# Activity:
Please return only the lines from the one with "At what coordinates should I click to accomplish: Focus" through the final line of the data, unchanged, with pictures omitted.

■ ■ ■ ■ ■ ■ ■

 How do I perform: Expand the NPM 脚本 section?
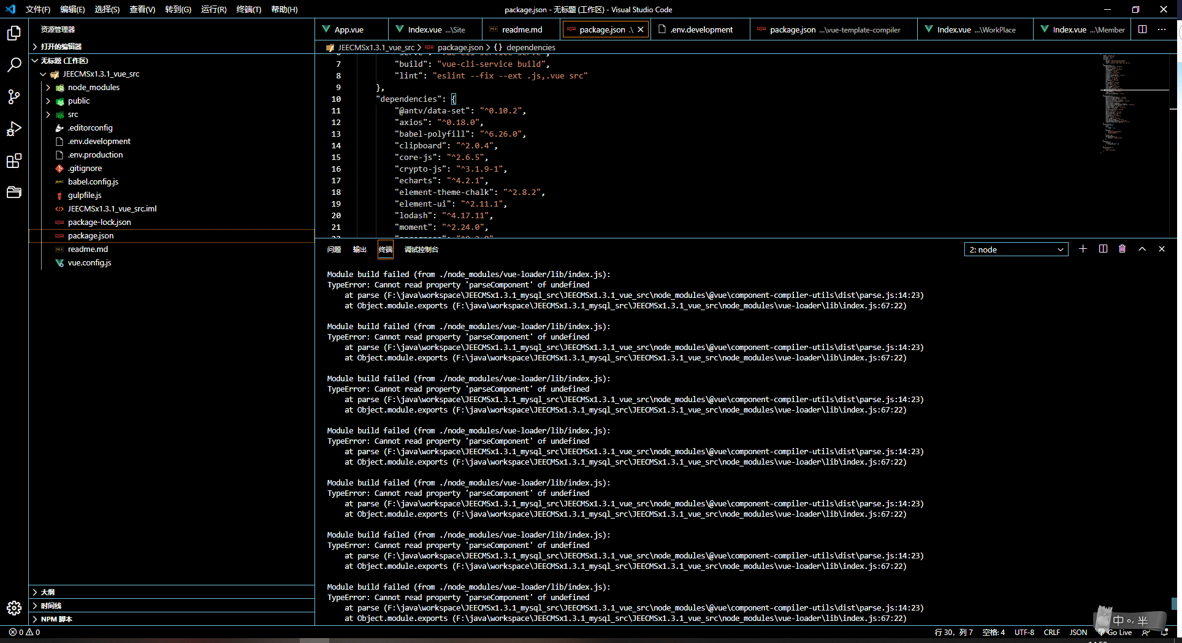click(56, 619)
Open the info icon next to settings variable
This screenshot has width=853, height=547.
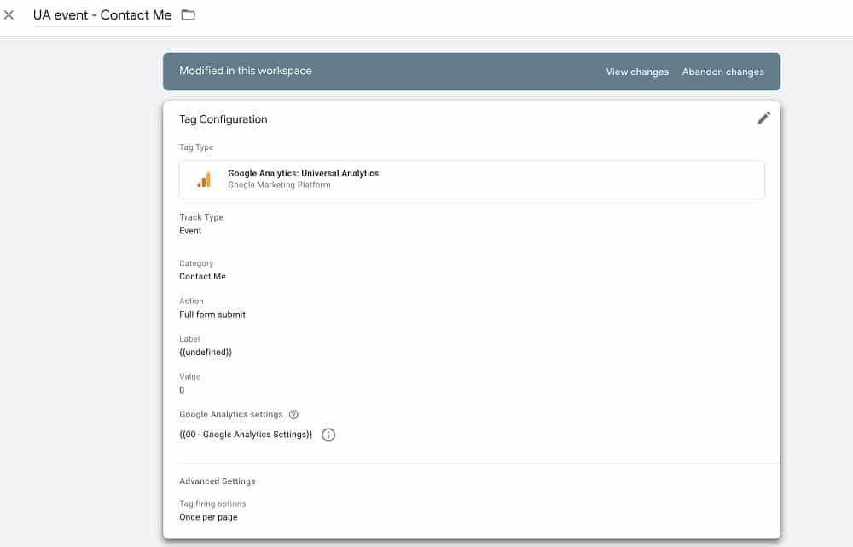coord(328,435)
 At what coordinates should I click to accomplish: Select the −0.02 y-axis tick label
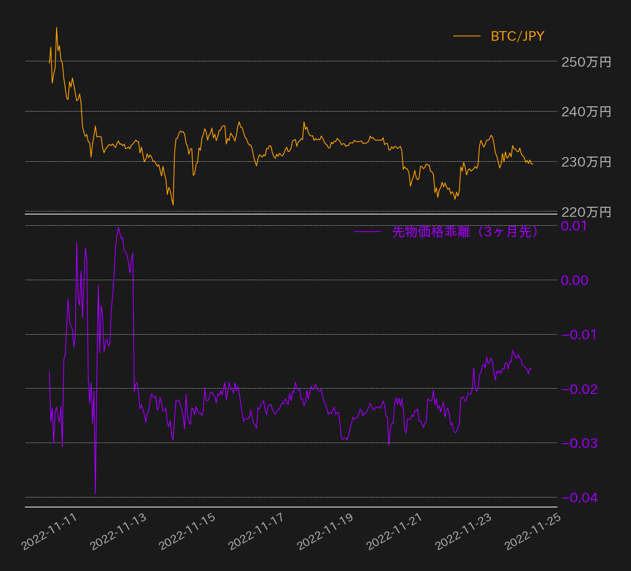point(579,389)
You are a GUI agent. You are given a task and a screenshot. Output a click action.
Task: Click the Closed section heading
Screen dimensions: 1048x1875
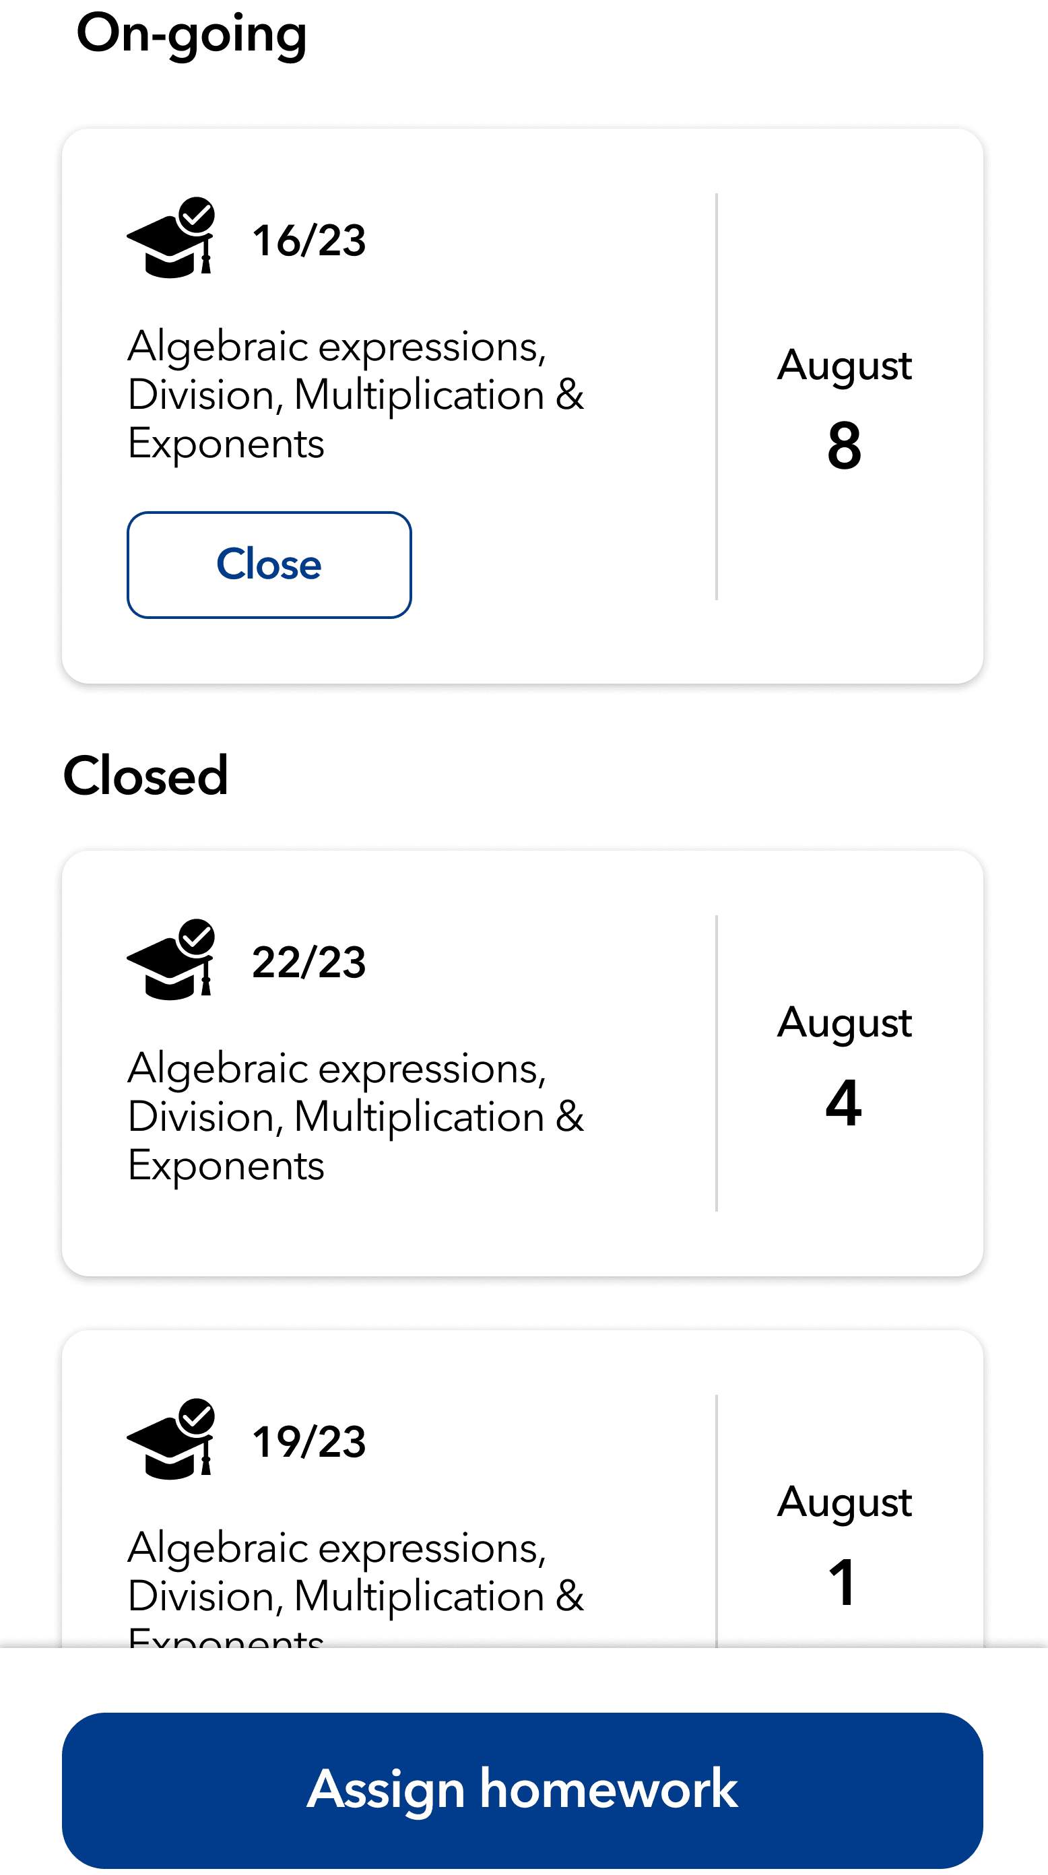(x=146, y=776)
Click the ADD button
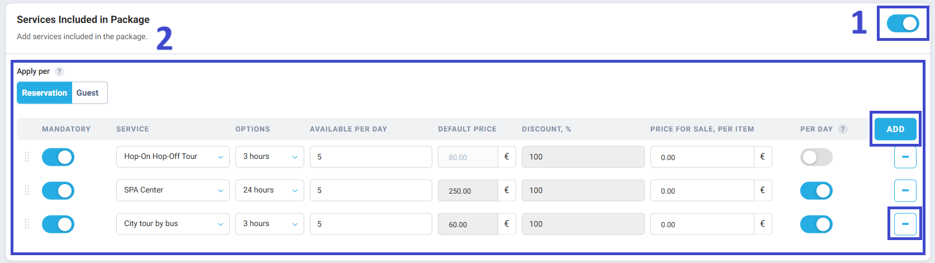 click(x=895, y=129)
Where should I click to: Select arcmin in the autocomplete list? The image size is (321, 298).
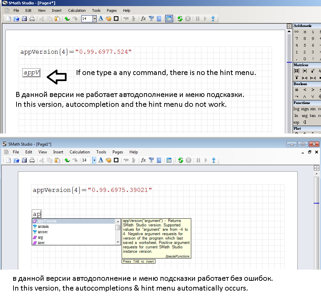coord(43,226)
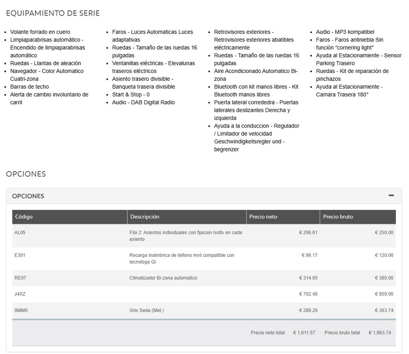The width and height of the screenshot is (409, 354).
Task: Click the Precio bruto column header
Action: click(338, 217)
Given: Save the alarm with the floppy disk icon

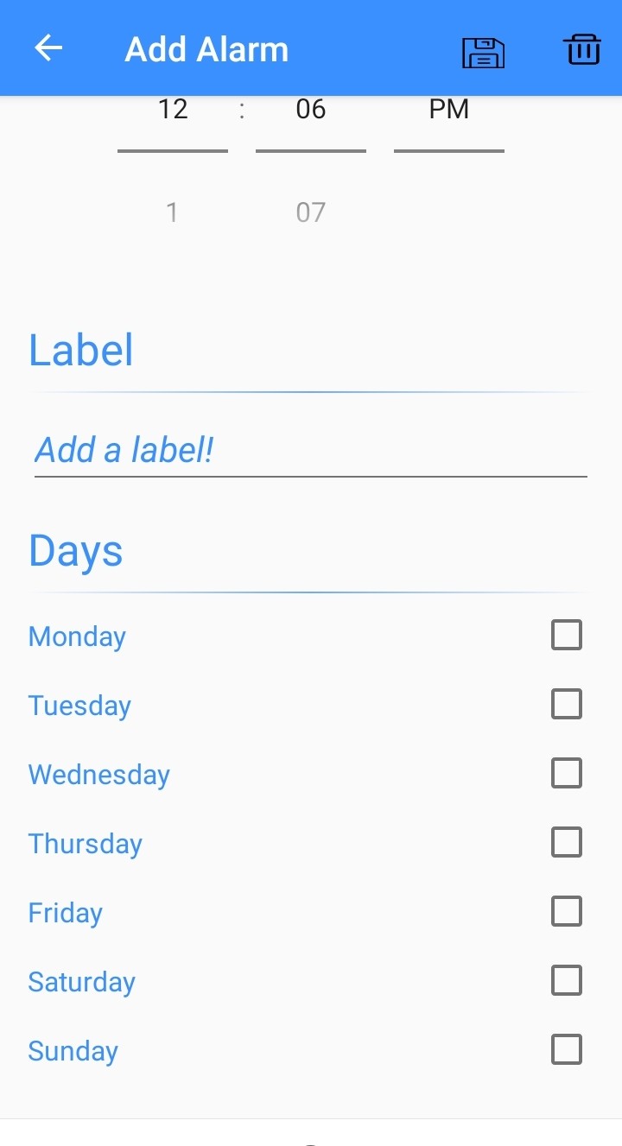Looking at the screenshot, I should pyautogui.click(x=483, y=52).
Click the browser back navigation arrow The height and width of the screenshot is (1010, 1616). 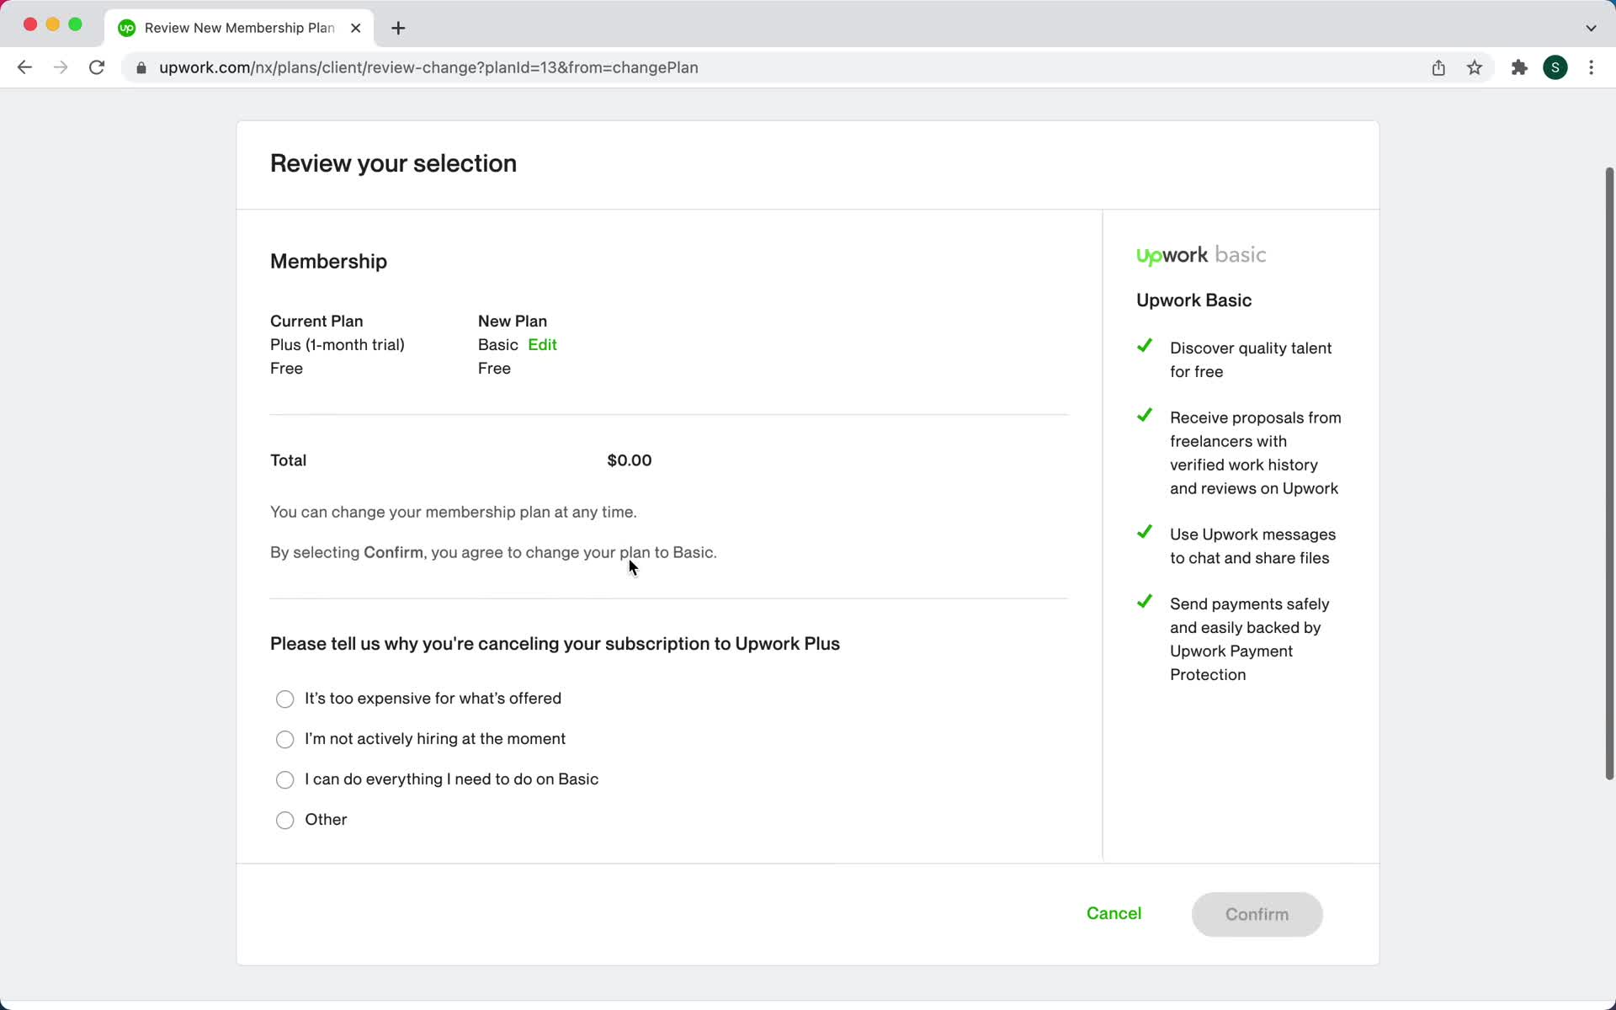coord(24,66)
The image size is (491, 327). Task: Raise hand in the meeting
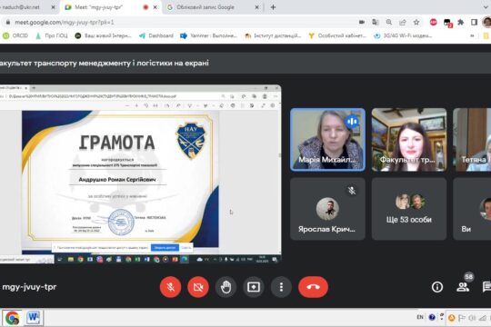(225, 287)
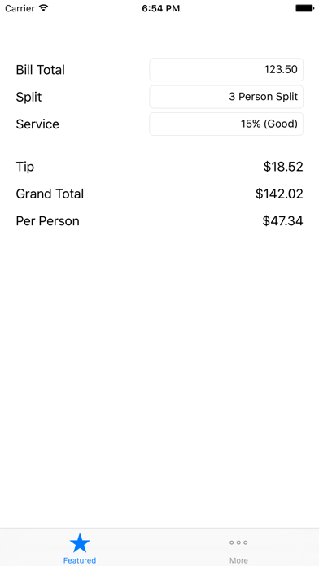Open the 15% (Good) service picker
This screenshot has width=319, height=566.
(226, 124)
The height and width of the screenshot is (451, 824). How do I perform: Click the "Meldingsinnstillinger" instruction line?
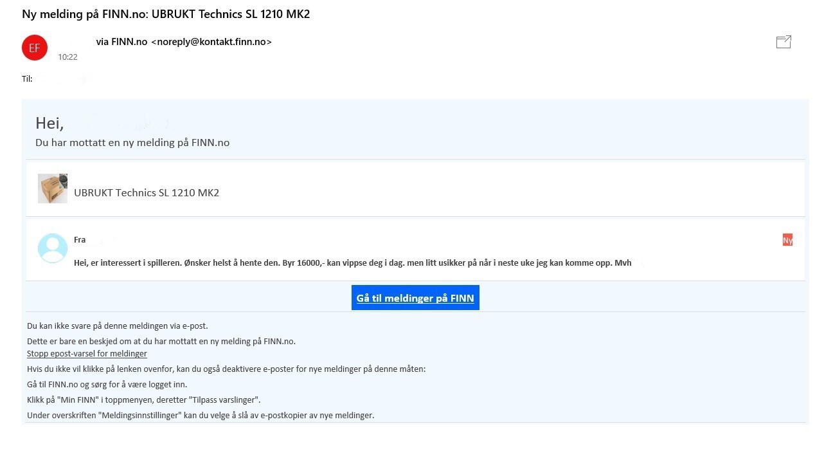(x=201, y=416)
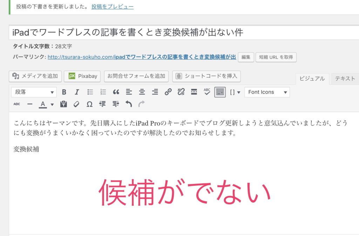Viewport: 359px width, 236px height.
Task: Insert a numbered list
Action: click(x=103, y=92)
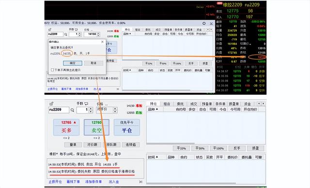310x188 pixels.
Task: Sort the positions table by the 品种 column header in the lower panel
Action: 153,109
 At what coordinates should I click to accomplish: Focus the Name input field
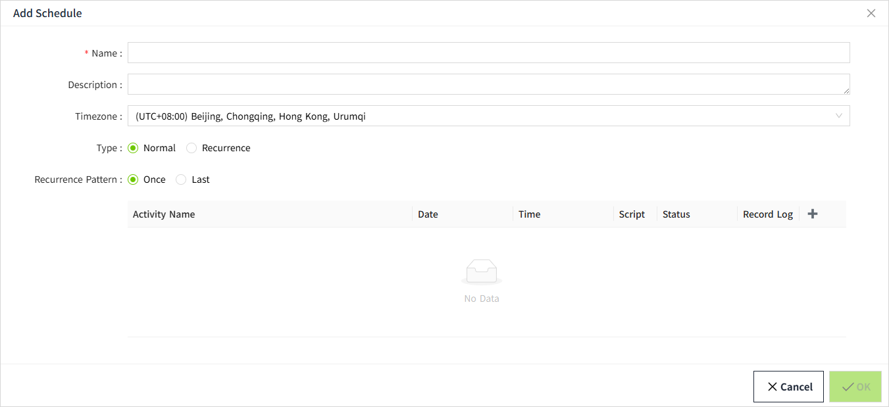pyautogui.click(x=488, y=53)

■ ■ ■ ■ ■ ■ ■

# Answer box:
 At what coordinates should I click to accomplish: Focus the Name input field
pyautogui.click(x=488, y=53)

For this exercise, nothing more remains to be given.